Listing from a dataset:
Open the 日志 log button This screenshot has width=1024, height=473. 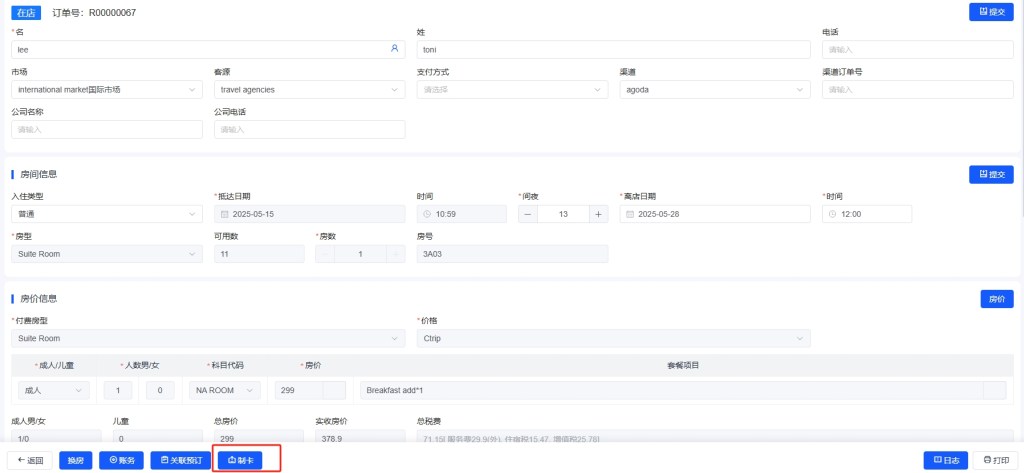pyautogui.click(x=946, y=460)
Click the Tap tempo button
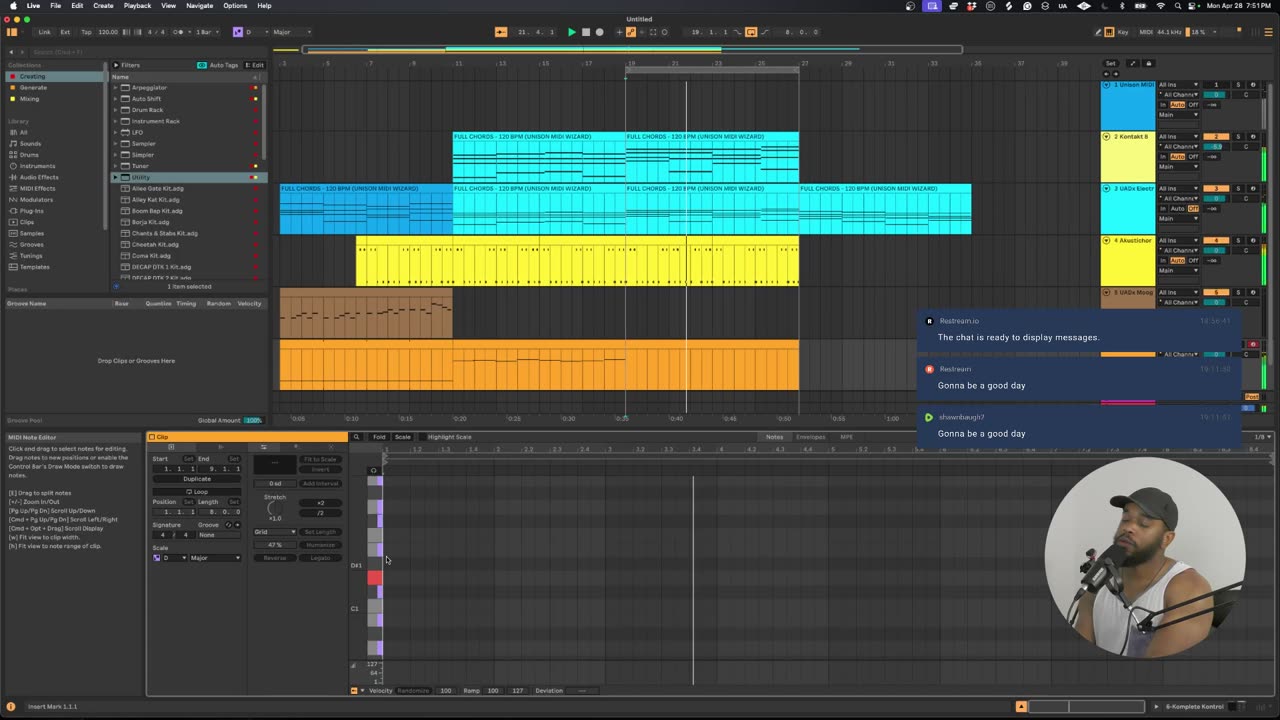1280x720 pixels. tap(86, 32)
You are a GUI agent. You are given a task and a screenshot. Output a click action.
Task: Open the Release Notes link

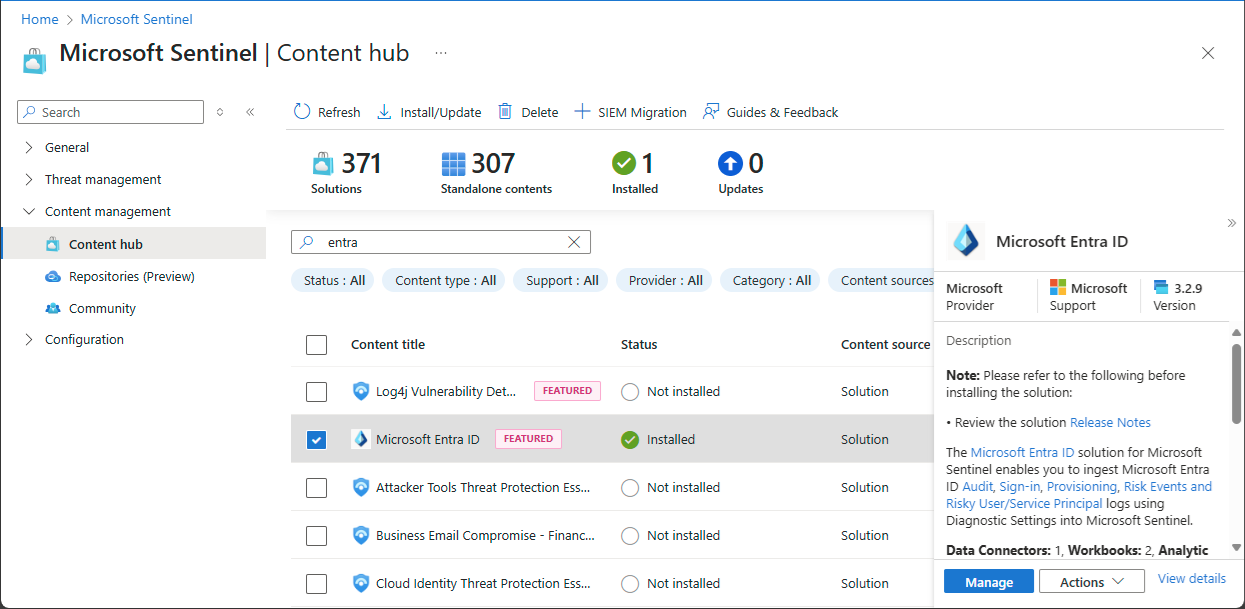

== Work to do ==
Please format everything in the listing from the line containing "You are a GUI" down to the end of the listing as a Markdown table with the columns Row and Text, one numbered row per line. Skip blank lines and leave the pictures out.

== Answer for this exercise ==
| Row | Text |
|---|---|
| 1 | You are a GUI agent. You are given a task and a screenshot. Output a click action. |
| 2 | Task: Open the Release Notes link |